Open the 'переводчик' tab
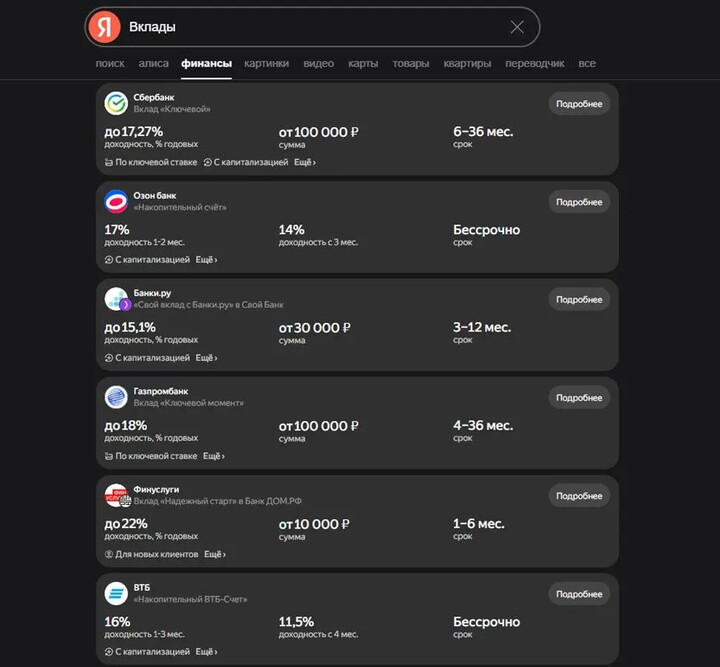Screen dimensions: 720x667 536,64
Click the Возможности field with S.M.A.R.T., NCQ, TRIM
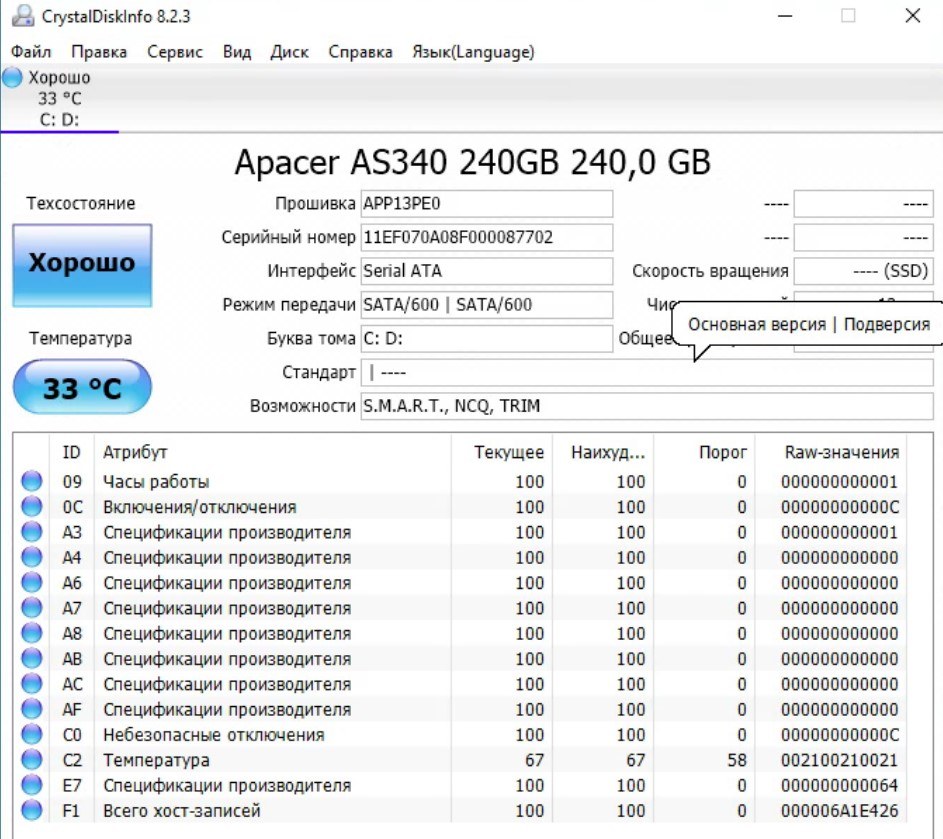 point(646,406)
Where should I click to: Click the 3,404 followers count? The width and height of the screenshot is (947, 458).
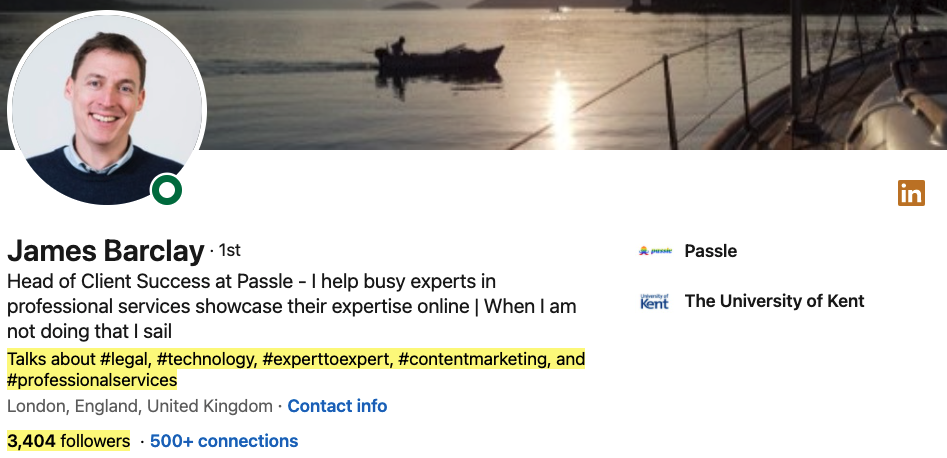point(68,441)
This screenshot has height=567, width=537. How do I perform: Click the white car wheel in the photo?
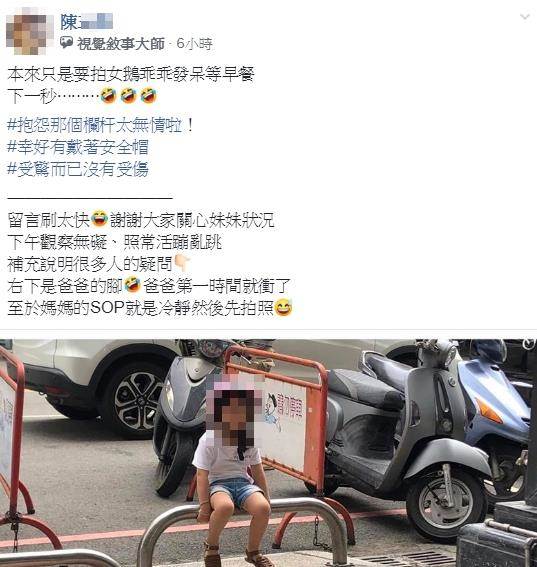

* * *

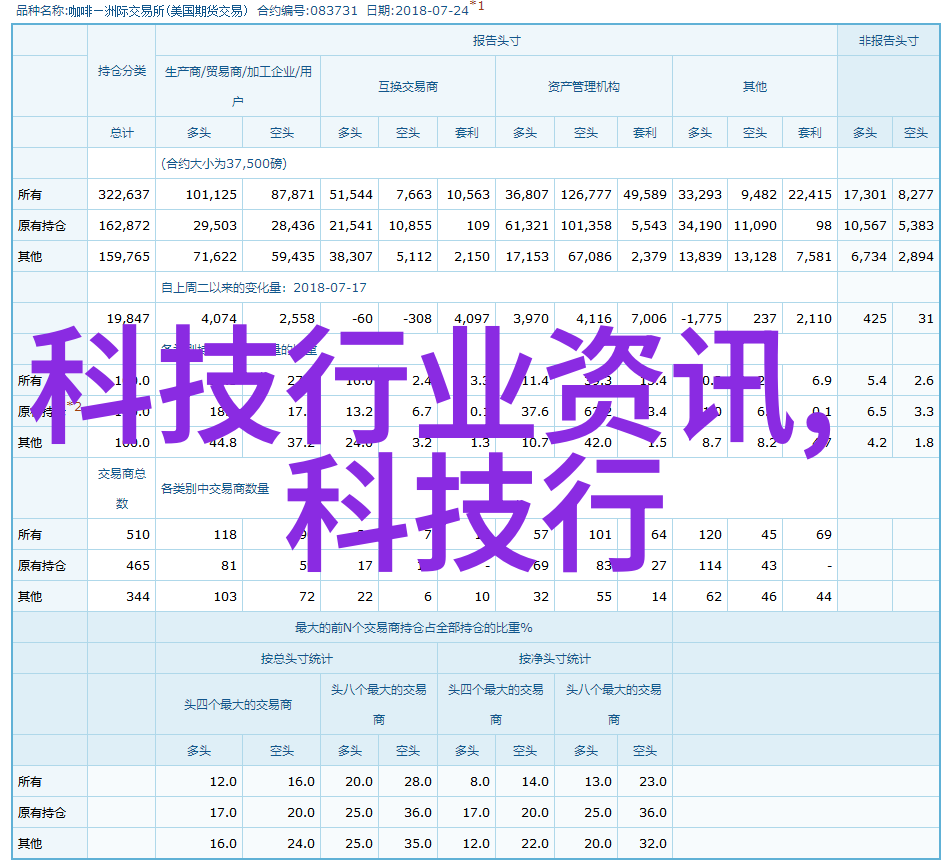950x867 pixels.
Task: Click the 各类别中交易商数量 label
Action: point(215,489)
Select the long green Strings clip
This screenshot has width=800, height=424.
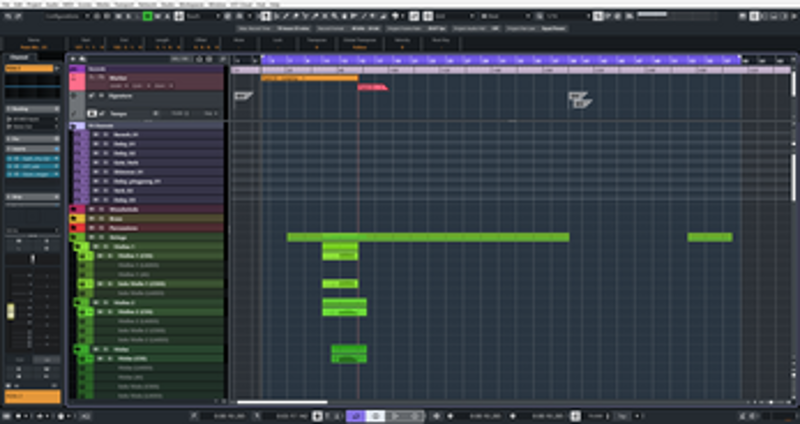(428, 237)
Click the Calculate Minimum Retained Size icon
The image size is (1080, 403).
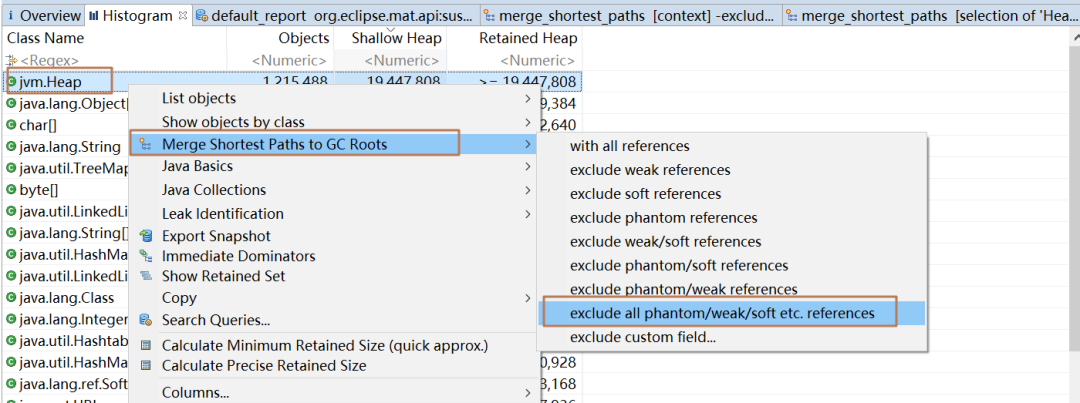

...

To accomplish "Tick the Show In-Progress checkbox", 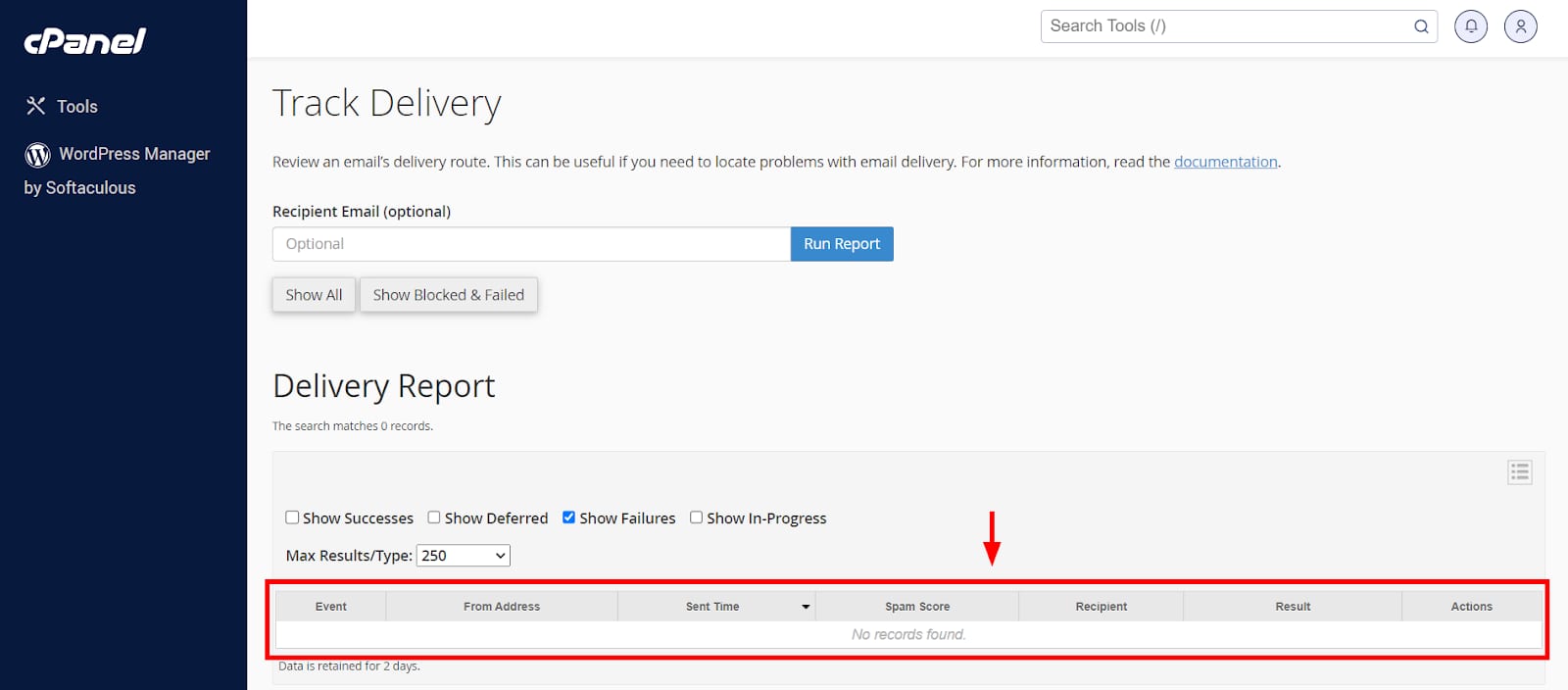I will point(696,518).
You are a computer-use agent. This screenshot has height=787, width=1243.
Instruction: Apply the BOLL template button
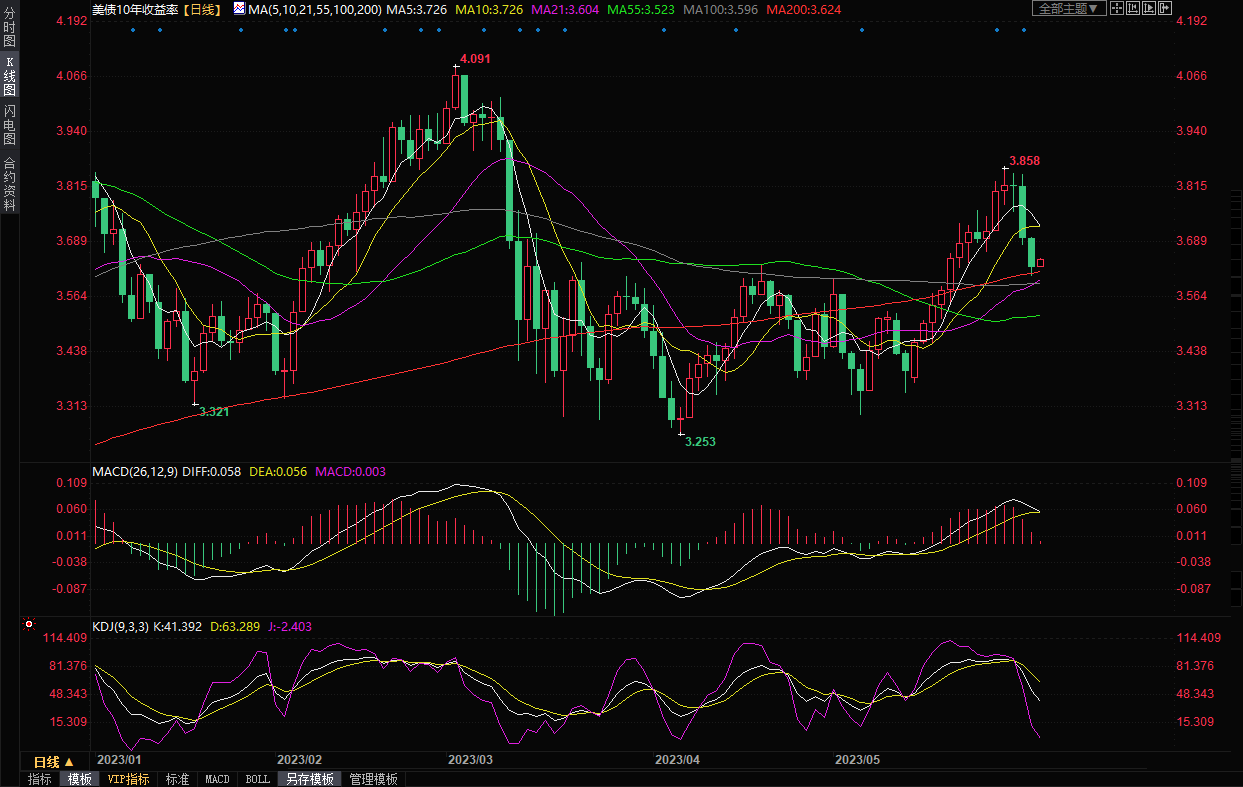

Task goal ::
Only the lines of the listing above from the one with "Open the 'переводчик' tab" through the one with "This screenshot has height=567, width=537." should be output, exactly, with both ends kept and pictures left out.

Answer for the task ::
Open the 'переводчик' tab
Screen dimensions: 720x667 536,64
Click the Возможности field with S.M.A.R.T., NCQ, TRIM
 point(646,406)
Where should I click to: Click the 3,404 followers count? The width and height of the screenshot is (947, 458).
point(68,441)
This screenshot has height=567, width=537. How do I perform: Click the white car wheel in the photo?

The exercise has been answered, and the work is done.